▶ Quelldokument:
+-------+
Flüchtlingsgipfel in Berlin

Migration – der Bund soll helfen

Vertreter von Bundesländern und Kommunen kommen nach Berlin, um mit Nancy Faeser über die Flüchtlingsaufnahme zu reden. Beim Thema Geld wird sich die Regierung aber bedeckt halten.

Bundesinnenminister Nancy Faeser (SPD) hat zu einem Flüchtlingsgipfel an diesem Donnerstag nach Berlin geladen.

© dpa/Michael Kappeler

Bundesinnenminister Nancy Faeser (SPD) hat zu einem Flüchtlingsgipfel an diesem Donnerstag nach Berlin geladen.

Von Norbert Wallet

Am Donnerstag trifft sich in Berlin eine hochrangige Runde. Bei den etwas pompös „Flüchtlingsgipfel“ genannten Beratungen sollen Wege gefunden werden, die angespannte Lage im Zusammenhang mit der Aufnahme von Schutzbedürftigen und Asylbewerbern zu verbessern. Wir beantworten die wichtigsten Fragen.
+-------+
▶ Datenblock:
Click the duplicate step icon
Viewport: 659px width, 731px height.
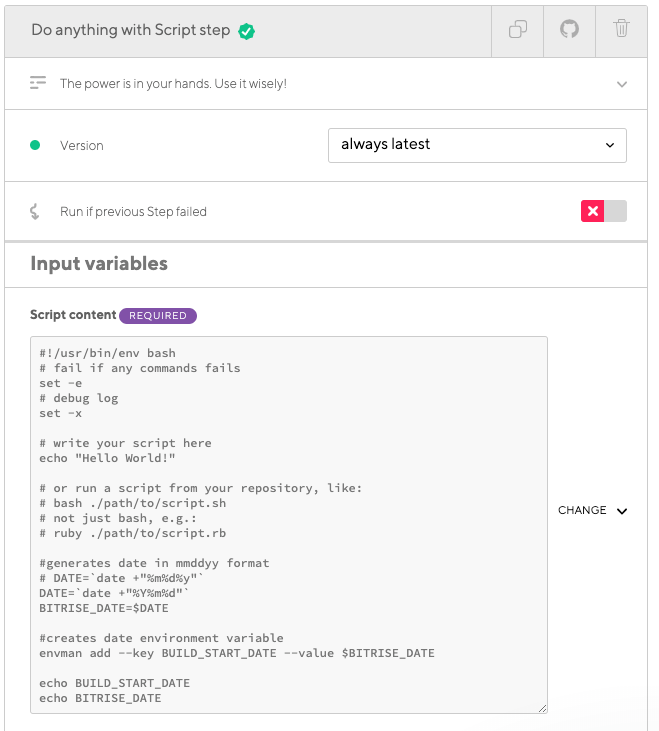point(517,29)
+-------+
Setzen Sie den Artikel über den Flüchtlingsgipfel in Berlin im Anschluss an seinen letzten Satz fort.

Wer sind die Teilnehmer beim Flüchtlingsgipfel?

Die Idee ist, die drei Verwaltungsebenen Bund, Länder und Kommunen an einen Tisch zu bringen. Eingeladen hat Bundesinnenministerin Nancy Faeser (SPD.) Für den Bund wird auch die Integrationsbeauftragte der Bundesregierung, Reem Alabali-Radovan, und der Sonderbevollmächtigte der Bundesregierung für Migrationsabkommen, Joachim Stamp, teilnehmen. Dazu kommen die zuständigen Länderminister und die Vertreter der kommunalen Spitzenverbände.

Wie groß ist der Andrang an Asylbewerbern und Kriegsflüchtlingen?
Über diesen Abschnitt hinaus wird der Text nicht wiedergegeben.